BEGIN Excerpted text
OpenCL4Java: Build high-performance OpenCL code with Java (and stay calm)

OpenCL is a new technology that lets programmers write small programs (“kernels”) that will be executed in a massively parallel way on modern graphic card processors (GPUs), which have come to be dormant powerhorses for most non-gamers. It actually also allows these “kernels” to run on (multicore) CPUs, thus effectively presenting a unified way to tap into most of the processing power of a modern computer.

OpenCL comes with a runtime (integrated to the recent MacOS X 10.6 and soon-to-be-provided by all major graphic card vendors on other operating systems), a C API for the host programs and a dedicated C-derived language to write the parallel kernels being hosted (see OpenCL’s specification).

So how can we use that promising technology from Java ?

The odd news is that for once, it’ll be an easier Java affair on MacOS X than on other operating systems, due to Apple’s OpenCL implementation being the only officially-released one in the wild so far (who said that Java on the Mac was in bad shape ?).

So first, we need OpenCL bindings for Java. This is trivial to create thanks to JNAerator (see the “Building” section on NativeLibs4Java’s OpenCL page).
END Excerpted text
:: Goals ::
1 – Quote the OpenCL4Java article, starting with "The odd news" and going on through "NativeLibs4Java’s OpenCL page).".
2 – According to the OpenCL4Java article, what three things does OpenCL come with?
The material after this article is not needed.
BEGIN Supplied data
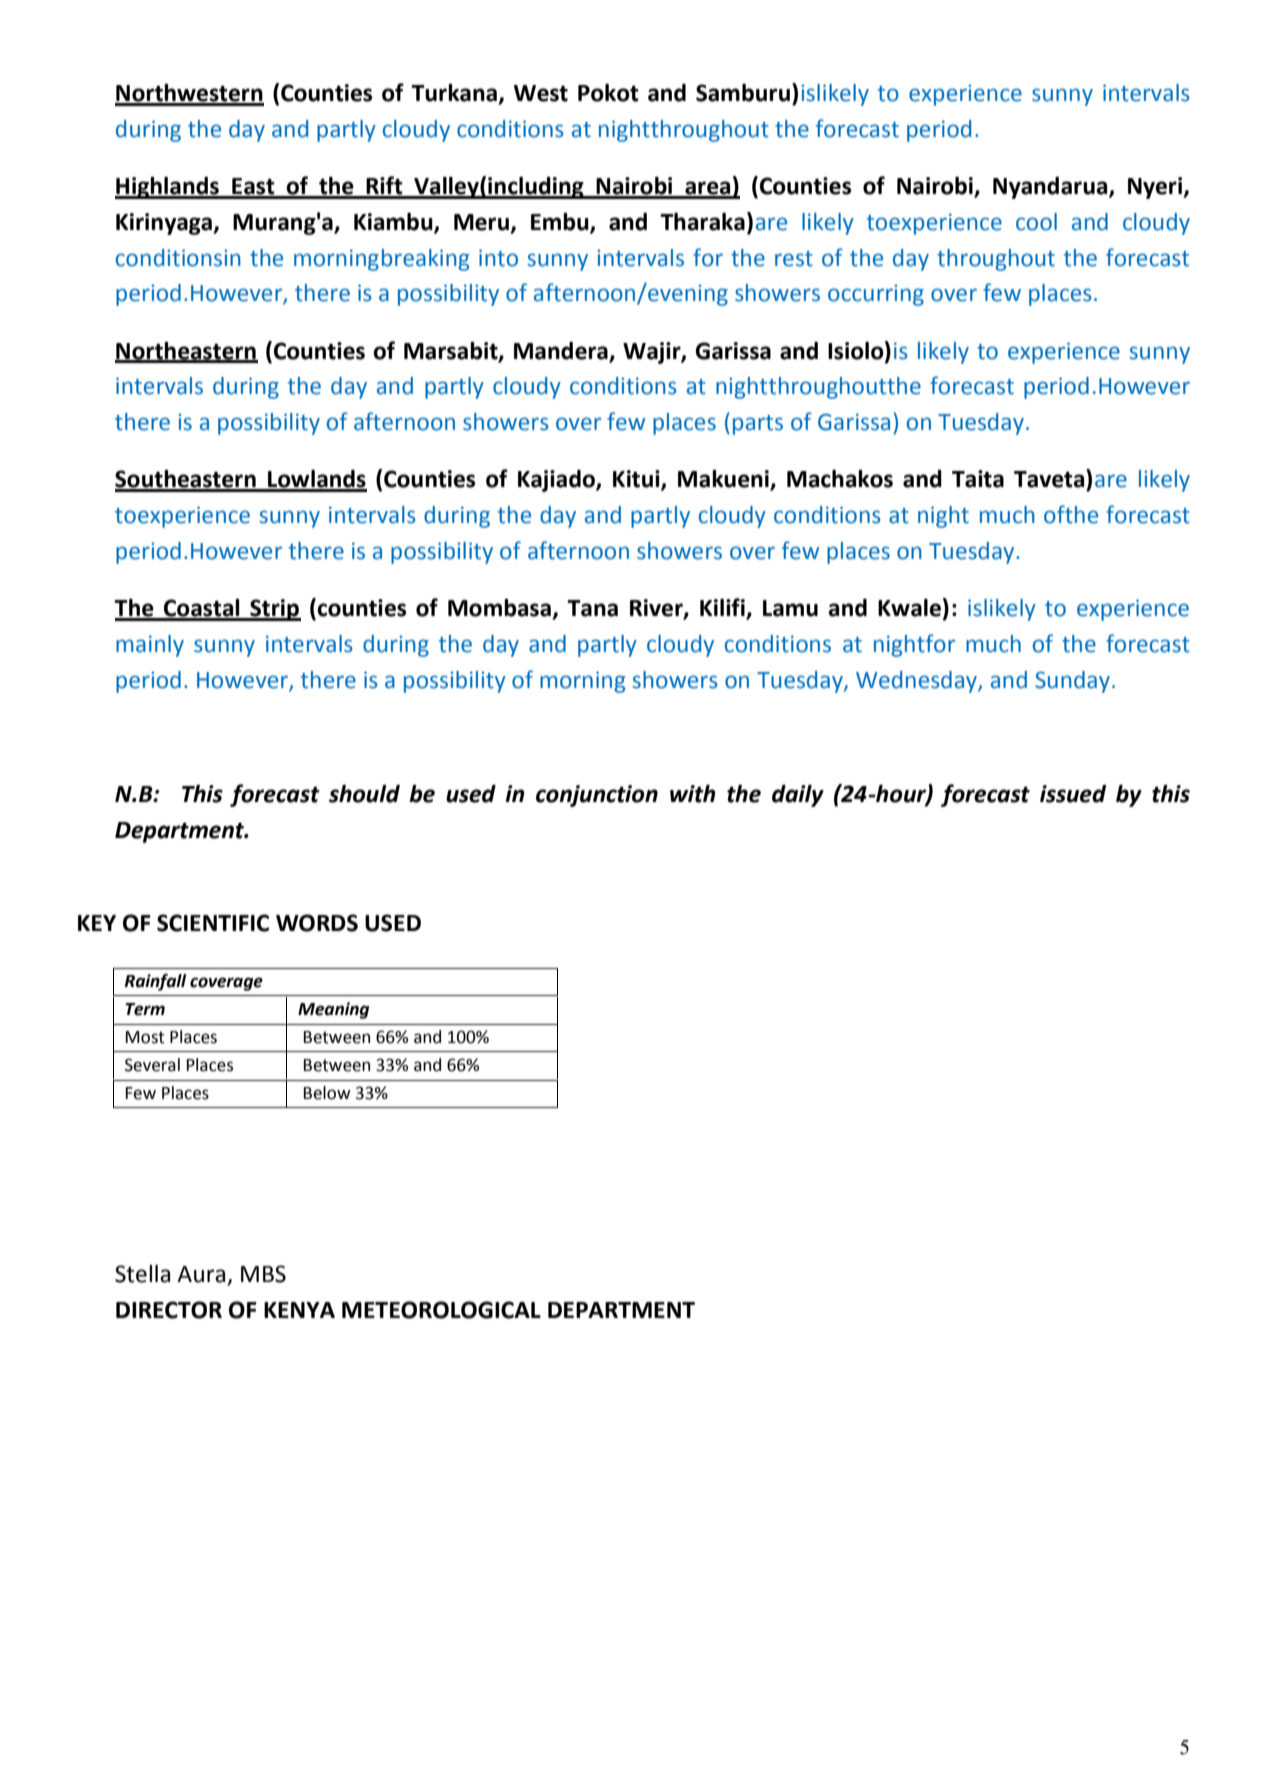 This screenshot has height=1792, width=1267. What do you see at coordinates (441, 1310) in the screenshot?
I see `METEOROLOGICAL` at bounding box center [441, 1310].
END Supplied data
:: Outputs by task ::
1 –
The odd news is that for once, it’ll be an easier Java affair on MacOS X than on other operating systems, due to Apple’s OpenCL implementation being the only officially-released one in the wild so far (who said that Java on the Mac was in bad shape ?).

So first, we need OpenCL bindings for Java. This is trivial to create thanks to JNAerator (see the “Building” section on NativeLibs4Java’s OpenCL page).

2 –
- A runtime
- A C API for the host programs
- A dedicated C-derived language to write the parallel kernels being hosted